Except, perhaps, that leaf-green jacket, I venture — surely those didn’t exist in the Old West. “Yes, even that existed!” Almodóvar shoots back with a triumphant smile. “In a film by Anthony Mann called Bend of the River, James Stewart wears a jacket like that.” An assistant is summoned to produce photographic evidence on his phone. “I wanted to add colour, but I didn’t know how . . . so I was very happy to find Bend of the River. If James Stewart wears a jacket like that, so can Pedro Pascal!”
It’s a typical but rare Almodóvarian flourish in a movie that otherwise adheres mostly to convention: a rancher (Pascal) rides back into the old desert town he left years ago to defend his wayward son, who is wanted for murder by the local sheriff (Ethan Hawke). There will be horses, pistols, ten-gallon hats and a climactic shootout. There is just one notable break from classic Western tradition: the two middle-aged men are former lovers, the flame of desire rekindled by their new encounter.
“The first thing I wrote was the two old cowboys waking up after an orgiastic night of alcohol and sex,” Almodóvar says of the film, which is only 31 minutes in length. “What interested me most was their conversation and how each of the characters reacts to that night — a very distinct reaction in each of them.”
This collision of unquenchable love and impossible circumstance reminded me of wartime Hollywood romances such as Casablanca, I tell him. “There is romance, but on the other hand there are the elements of the Western . . . traditional values united with a story of this passion that seems unilateral. Because Sheriff Jake doesn’t react like a man in love, quite the opposite, as if to say, ‘Nothing happened here, it’s only the alcohol,’ which is a very typically male reaction to homosexual desire.”
In any discussion of gay cowboys, especially with Almodóvar, it’s impossible not to mention Brokeback Mountain, which he was approached to direct but eventually declined. As he told me in 2014, “I like [Ang Lee’s] version very much, but I always imagined it differently and I don’t think I would have been able to make it the way I wanted. They wouldn’t have let me.”
I wonder if the same applies today. Is the appearance of gay love in the hallowed American form of the Western still such a taboo almost 20 years after Brokeback? “I never felt any taboo but evidently for the directors who made [classic] Westerns it was a prohibited subject . . . And it seemed strange to me that I’d never found a film that dealt with the desire between two men.
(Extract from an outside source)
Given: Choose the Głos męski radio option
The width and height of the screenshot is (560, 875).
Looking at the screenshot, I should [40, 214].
That’s why I was interested in tackling this subject.”
His interest was excited further by the appearance of several boldly original new Westerns in recent years: Chloé Zhao’s The Rider (2017), Kelly Reichardt’s First Cow (2019) and Jane Campion’s The Power of the Dog (2021), in which repressed homosexuality plays a key role.
“Curiously, all three are made by women and all very different, bringing a new eye to the genre. The Western continues to be current depending on the gaze of the writer or director.” He also points to more traditional new examples of the form, for example the TV series Yellowstone. “It’s all very masculine — even the women. The daughter of Kevin Costner’s character is more masculine than any of the cowboys.”
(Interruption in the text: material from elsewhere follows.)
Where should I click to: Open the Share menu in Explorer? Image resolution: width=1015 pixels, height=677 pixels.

Strange Way of Life too is male-dominated, strikingly so for a director famed for giving women the foreground in celebrated films such as Women on the Verge of a Nervous Breakdown, All About My Mother and Volver. A shift came with 2019’s Pain & Glory, which focused heavily on male characters, Antonio Banderas playing a thinly disguised version of Almodóvar himself.
“It’s true that I’m more open to making films about men than before,” says the 73-year-old director. “I think it has to do with age, looking back on memories and seeing part of your own life.”
The new film is also a departure in terms of language. It is only Almodóvar’s second in English — written by him in Spanish, then translated — and his first full original script to incorporate English dialogue (2020’s The Human Voice was a Jean Cocteau monologue delivered by Tilda Swinton). All of this is a warm-up of sorts for his first full-length English-language feature, “a very intimate one about women”, to be shot early next year in New York. “These two [short] films have been experiments to see if I was capable of working in the language,” he says.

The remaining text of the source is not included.